Das Unfassbare sah so aus: Parvenu Krefeld, der wie im letzten Jahr Köln als Tabellen-Sechster in die Play-offs gestartet war, hatte überraschend die ersten beiden Final-Spiele gegen die favorisierten, aber durch eine Grippewelle geschwächten Kölner gewonnen. Doch die scheinbar besiegte Zach-Truppe fand wieder zu sich und meldete sich mit zwei Siegen zurück. Beeindruckend war vor allem die Leistung der Kölner am letzten Samstag im vierten Spiel in der Krefelder Rheinland-Halle. Der KEC glich einem 0:2-Rückstand aus und siegte nach 35 Sekunden durch ein Unterzahltor von Kapitän Mirko Lüdemann im „sudden death“. Viele glaubten, Krefeld würde einen solchen Rückschlag nicht verkraften und Köln sei nun im psychologischen Vorteil und deshalb der sichere Meister.

Im Showdown am Ostermontag merkte man aber schnell, dass es ein ausgeglichener Kampf werden würde. Coach Goring, der als Spieler viermal den Stanley-Cup in der NHL gewann, machte eher vage Angaben darüber, wie er es geschafft hatte, sein Team noch einmal zu motivieren: „Ich habe ihnen gesagt, dass man drei Spiele gewinnen muss, um Meister zu werden.“ Das wussten wohl auch die Kölner.
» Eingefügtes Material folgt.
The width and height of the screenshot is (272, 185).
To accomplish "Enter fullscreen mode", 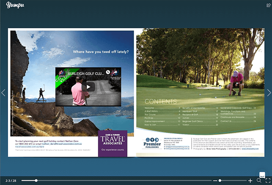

Beide Teams litten aber zunächst gleichermaßen unter der Spielleitung des übermotivierten Schiedsrichters Gerhard Müller, der eine Zeitstrafe nach der anderen verhängte. In der siebten Minute traf es die Kölner besonders hart, als der Referee KEC- Top-Stürmer Dave McLlwain wegen eines eher harmlosen Stockstichs eine Spieldauer-Disziplinarstrafe verpasste. Der Kanadier musste vom Eis – noch so eine tragische Geschichte. Im letzten Jahr, bei der Kölner Meisterschaft, hatte er wegen einer Verletzung gefehlt.